The HPREG Procedure

Criteria Used in Model Selection

The HPREG procedure supports a variety of fit statistics that you can specify as criteria for the CHOOSE= , SELECT= , and STOP= options in the SELECTION statement. The following statistics are available:

ADJRSQ: Adjusted R-square statistic (Darlington 1968; Judge et al. 1985)
AIC: Akaike’s information criterion (Akaike 1969; Judge et al. 1985)
AICC: Corrected Akaike’s information criterion (Hurvich and Tsai 1989)
BIC | SBC: Schwarz Bayesian information criterion (Schwarz 1978; Judge et al. 1985)
CP: Mallows $C_ p$ statistic (Mallows 1973; Hocking 1976)
PRESS: Predicted residual sum of squares statistic
RSQUARE: R-square statistic (Darlington 1968; Judge et al. 1985)
SL: Significance used to assess an effect’s contribution to the fit when it is added to or removed from a model
VALIDATE: Average square error over the validation data

When you use SL as a criterion for effect selection, the definition depends on whether an effect is being considered as a drop or an add candidate. If the current model has p parameters excluding the intercept, and if you denote its residual sum of squares by $\mbox{RSS}_ p$ and you add an effect with k degrees of freedom and denote the residual sum of squares of the resulting model by $\mbox{RSS}_{p+k}$ , then the F statistic for entry with k numerator degrees of freedom and $n-(p+k)-1$ denominator degrees of freedom is given by

$F= \frac{ (\mbox{RSS}_ p-\mbox{RSS}_{p+k})/k }{\mbox{RSS}_{p+k}/(n-(p+k)-1)}$

where n is number of observations used in the analysis. The significance level for entry is the p-value of this F statistic, and is deemed significant if it is smaller than the SLENTRY limit. Among several such add candidates, the effect with the smallest p-value (most significant) is deemed best.
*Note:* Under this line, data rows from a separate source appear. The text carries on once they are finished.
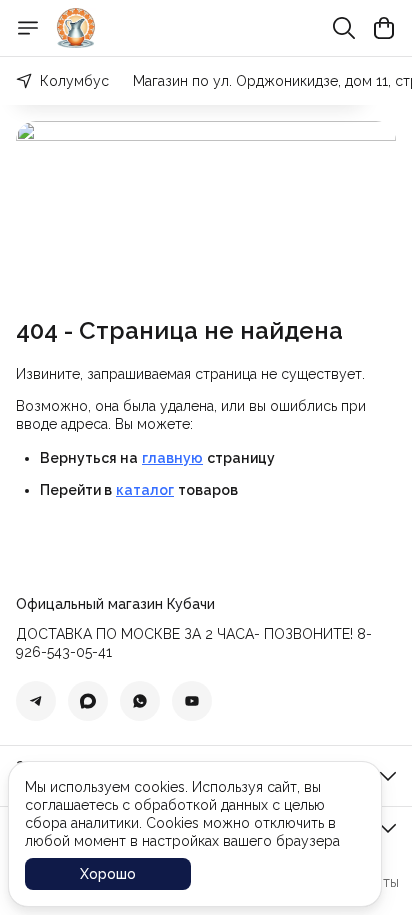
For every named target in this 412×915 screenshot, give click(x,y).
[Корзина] (384, 28)
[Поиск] (344, 28)
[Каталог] (28, 28)
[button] (36, 701)
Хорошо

If you drop an effect with k degrees of freedom and denote the residual sum of squares of the resulting model by $\mbox{RSS}_{p-k}$ , then the F statistic for removal with k numerator degrees of freedom and $n-p-k$ denominator degrees of freedom is given by

$F= \frac{ (\mbox{RSS}_{p-k}-\mbox{RSS}_ p)/k }{\mbox{RSS}_ p/(n-p-k)}$

where n is number of observations used in the analysis. The significance level for removal is the p-value of this F statistic, and the effect is deemed not significant if this p-value is larger than the SLSTAY limit. Among several such removal candidates, the effect with the largest p-value (least significant) is deemed the best removal candidate.
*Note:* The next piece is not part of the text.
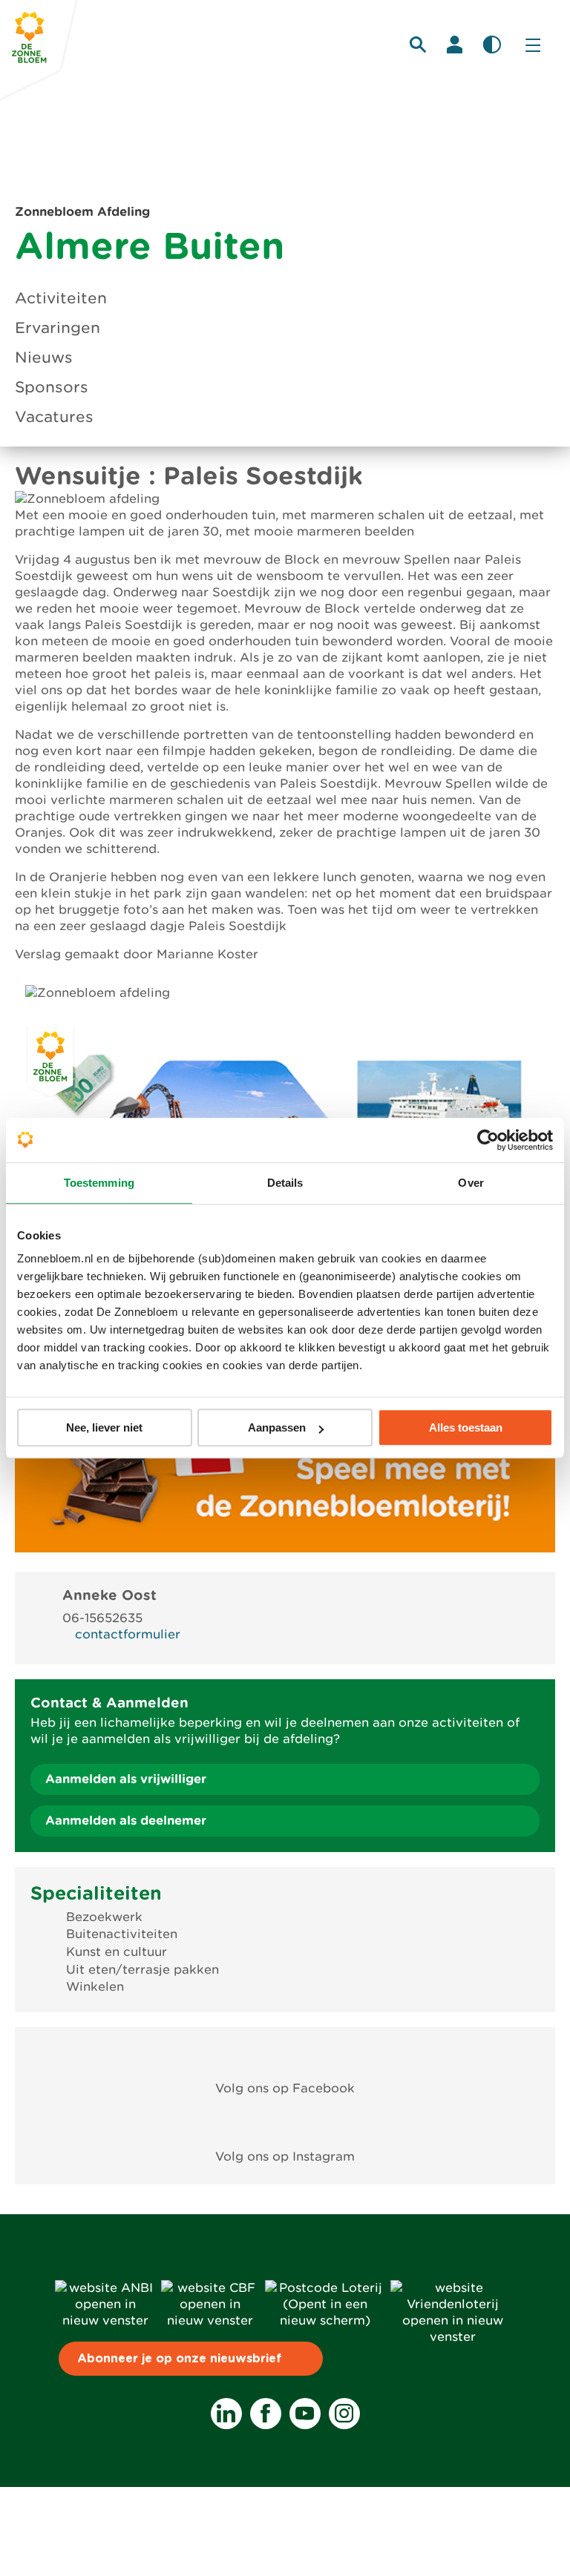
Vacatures (54, 417)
It is known that the "F-to-enter" and "F-to-delete" statistics do not follow an F distribution (Draper, Guttman, and Kanemasu 1971).. Hence the SLENTRY and SLSTAY values cannot reliably be viewed as probabilities. One way to address this difficulty is to replace hypothesis testing as a means of selecting a model with information criteria or out-of-sample prediction criteria. While Harrell (2001) points out that information criteria were developed for comparing only prespecified models, Burnham and Anderson (2002) note that AIC criteria have routinely been used for several decades for performing model selection in time series analysis.

Table 60.5 provides formulas and definitions for these fit statistics.

Table 60.5: Formulas and Definitions for Model Fit Summary Statistics

Statistic	Definition or Formula
n	Number of observations
p	Number of parameters including the intercept
$\hat{\sigma }^2$	Estimate of pure error variance from fitting the full model
$\mbox{SST}$	Total sum of squares corrected for the mean for the dependent variable
$\mbox{SSE}$	Error sum of squares
$\mbox{ASE}$	$\displaystyle \frac{\mbox{SSE}}{n}$
$\mbox{MSE}$	$\displaystyle \frac{\mbox{SSE}}{n-p}$
$R^2$	$1 - \displaystyle \frac{\mbox{SSE}}{\mbox{SST}}$
$\mbox{ADJRSQ}$	$1 - \displaystyle \frac{(n-1)(1-R^2)}{n-p}$
$\mbox{AIC}$	$\displaystyle n \ln \left( \frac{\mbox{SSE}}{n} \right) + 2p$
$\mbox{AICC}$	$\displaystyle 1 + \ln \left( \frac{\mbox{SSE}}{n} \right) + \frac{2(p+1)}{n-p-2}$
$\mbox{CP } (C_ p)$	$\displaystyle \frac{\mbox{SSE}}{\hat{\sigma }^2} + 2p - n$
$\mbox{PRESS}$	$\displaystyle \sum _{i=1}^ n \frac{r_ i^2}{(1-h_ i)^2}\mbox{ where }$ $r_ i =$ residual at observation i and $h_ i =$ leverage of observation i $= \mb{x}_ i(\mb{X}’\mb{X})^{-}\mb{x}_ i’$
$\mbox{RMSE}$	$\sqrt {\mbox{MSE}}$
$\mbox{SBC}$	$\displaystyle n \ln \left( \frac{\mbox{SSE}}{n} \right) + p \ln (n)$